Presentation (CTI)

OBJECTIVES: In the EU, there are several incentives for companies to develop pharmaceutical treatments for rare diseases. An orphan drug designation (ODD) can be granted when (1) the new treatment is intended for the treatment, prevention, or diagnosis of a disease that is life-threatening or chronically debilitating, (2) the prevalence of the condition in the community must not be more than 5 in 10,000 or it must be unlikely that marketing of the medicine would generate sufficient returns to justify the investment needed for its development, and (3) no satisfactory method of diagnosis, prevention or treatment of the condition concerned can be authorized, or, if such a method exists, the medicine must be of significant benefit to those affected by the condition. These conditions still need to apply at the time of marketing authorization. We investigated how many pharmaceuticals approved by the European Commission (EC) did or did not maintain their ODD at time of approval.

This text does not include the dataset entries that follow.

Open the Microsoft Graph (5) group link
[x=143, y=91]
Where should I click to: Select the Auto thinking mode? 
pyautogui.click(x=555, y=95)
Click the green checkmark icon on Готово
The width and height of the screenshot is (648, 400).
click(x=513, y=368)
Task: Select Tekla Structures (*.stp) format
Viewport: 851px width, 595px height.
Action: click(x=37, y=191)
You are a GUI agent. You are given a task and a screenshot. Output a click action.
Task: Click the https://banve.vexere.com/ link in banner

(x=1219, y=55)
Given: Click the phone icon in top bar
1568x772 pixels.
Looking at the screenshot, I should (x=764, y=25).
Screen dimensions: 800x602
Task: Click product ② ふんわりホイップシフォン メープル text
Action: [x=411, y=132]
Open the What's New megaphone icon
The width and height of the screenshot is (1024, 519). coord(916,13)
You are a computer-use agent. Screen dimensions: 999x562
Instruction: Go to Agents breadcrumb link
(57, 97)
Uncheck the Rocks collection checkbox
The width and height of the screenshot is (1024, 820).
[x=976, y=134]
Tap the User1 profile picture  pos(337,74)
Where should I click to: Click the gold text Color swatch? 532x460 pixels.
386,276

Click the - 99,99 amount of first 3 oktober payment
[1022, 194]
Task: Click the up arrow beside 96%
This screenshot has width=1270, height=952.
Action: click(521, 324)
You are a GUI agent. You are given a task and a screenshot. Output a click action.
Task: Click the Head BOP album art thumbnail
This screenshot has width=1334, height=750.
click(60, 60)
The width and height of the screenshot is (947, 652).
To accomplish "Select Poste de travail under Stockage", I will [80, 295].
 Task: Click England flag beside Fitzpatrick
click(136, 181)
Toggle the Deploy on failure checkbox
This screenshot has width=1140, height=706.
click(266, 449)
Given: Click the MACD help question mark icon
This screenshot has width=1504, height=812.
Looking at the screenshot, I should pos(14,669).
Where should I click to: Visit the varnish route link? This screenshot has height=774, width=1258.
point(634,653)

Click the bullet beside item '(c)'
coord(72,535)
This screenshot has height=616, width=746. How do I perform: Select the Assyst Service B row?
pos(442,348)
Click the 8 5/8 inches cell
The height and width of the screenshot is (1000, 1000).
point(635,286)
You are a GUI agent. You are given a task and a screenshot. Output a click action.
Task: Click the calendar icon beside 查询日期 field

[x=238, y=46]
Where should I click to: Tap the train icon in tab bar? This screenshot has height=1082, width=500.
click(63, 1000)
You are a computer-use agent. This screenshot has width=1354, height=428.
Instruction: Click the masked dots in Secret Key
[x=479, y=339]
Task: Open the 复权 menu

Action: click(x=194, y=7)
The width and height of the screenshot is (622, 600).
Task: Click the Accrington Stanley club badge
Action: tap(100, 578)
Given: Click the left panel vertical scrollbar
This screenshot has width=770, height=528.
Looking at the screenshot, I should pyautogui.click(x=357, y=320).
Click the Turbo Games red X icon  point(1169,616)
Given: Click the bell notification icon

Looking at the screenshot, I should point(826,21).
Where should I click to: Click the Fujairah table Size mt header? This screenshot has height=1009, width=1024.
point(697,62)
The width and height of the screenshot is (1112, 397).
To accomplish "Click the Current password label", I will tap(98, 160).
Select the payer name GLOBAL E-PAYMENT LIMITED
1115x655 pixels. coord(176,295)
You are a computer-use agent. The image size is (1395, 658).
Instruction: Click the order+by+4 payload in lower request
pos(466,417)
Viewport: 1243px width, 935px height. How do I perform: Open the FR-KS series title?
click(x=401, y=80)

METHODS: Data of pharmaceuticals approved by the EC since 2015 were retrieved from the Union Register of Medicinal Products for Human Use on 05/05/2025. Data of ODD were retrieved from the European Medicines Agency (EMA) website on 14/05/2025 and verified on 02/06/2025.
RESULTS: Since 2015, 898 products were approved by EMA, of which 684 never had ODD, 3 received ODD after first approval and 18 ODD were withdrawn prior to first approval. ODD was confirmed at approval for 161 products, withdrawn by the company for 29, and not confirmed for 3.
CONCLUSIONS: Most (161/193; 83.4%) products with prior ODD kept their status with approval, only 16.6% (32/193) did not maintain ODD (most common reason: condition of significant benefit not proven/met). At the time of approval, there is still no satisfactory treatment for many rare diseases, or a significant benefit of the new medicine is proven.